### [REQUIRED WORK]
Everything from the line holding "Click the video progress slider" through the end of the records should be printed exactly, apart from the pictures.

### [DATA SUPPLIED]

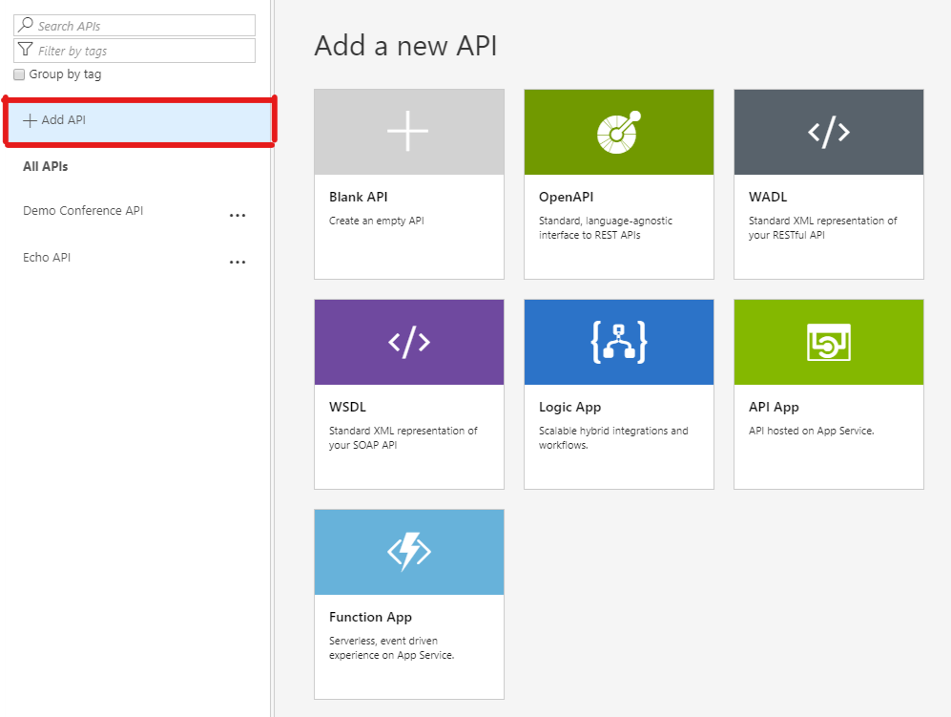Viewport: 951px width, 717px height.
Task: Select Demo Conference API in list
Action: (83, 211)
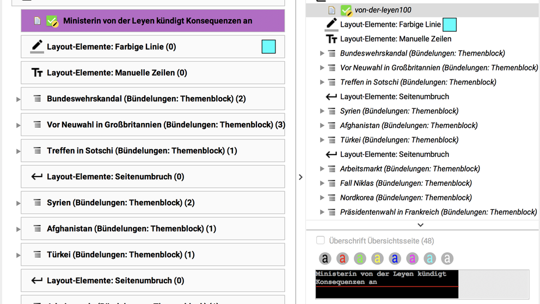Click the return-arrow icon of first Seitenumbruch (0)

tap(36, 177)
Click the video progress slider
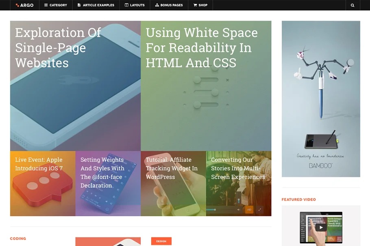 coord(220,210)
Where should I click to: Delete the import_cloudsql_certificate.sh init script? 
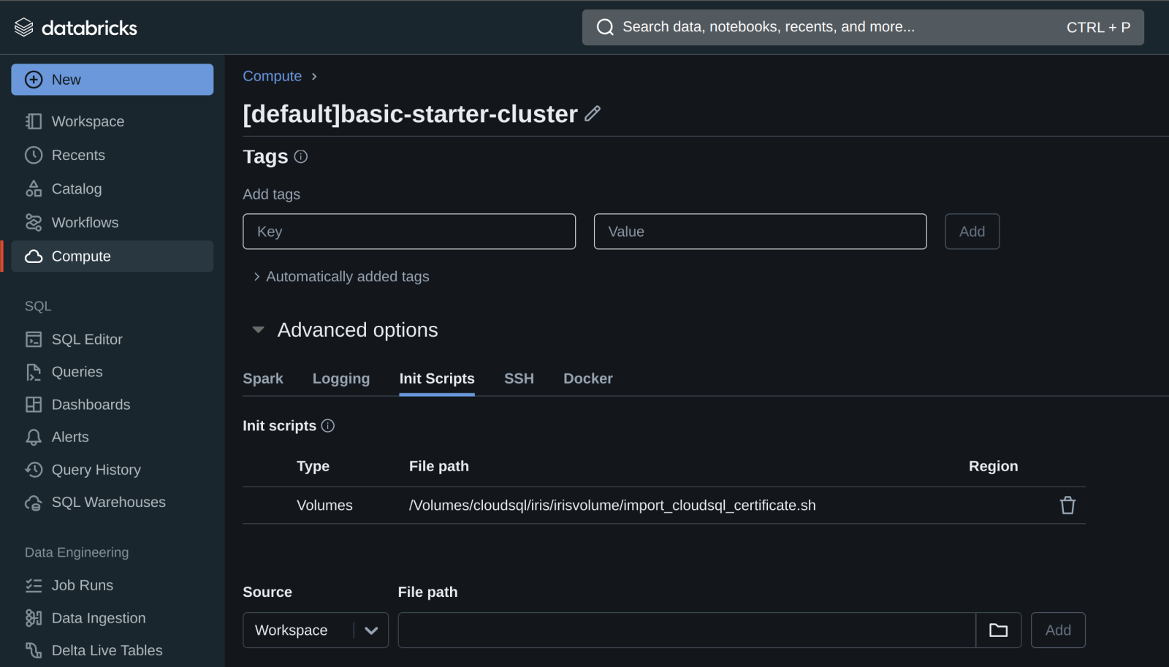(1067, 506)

### [PROBLEM SOLUTION]
Click the video progress slider
 coord(220,210)
Where should I click to: Delete the import_cloudsql_certificate.sh init script? 
(1067, 506)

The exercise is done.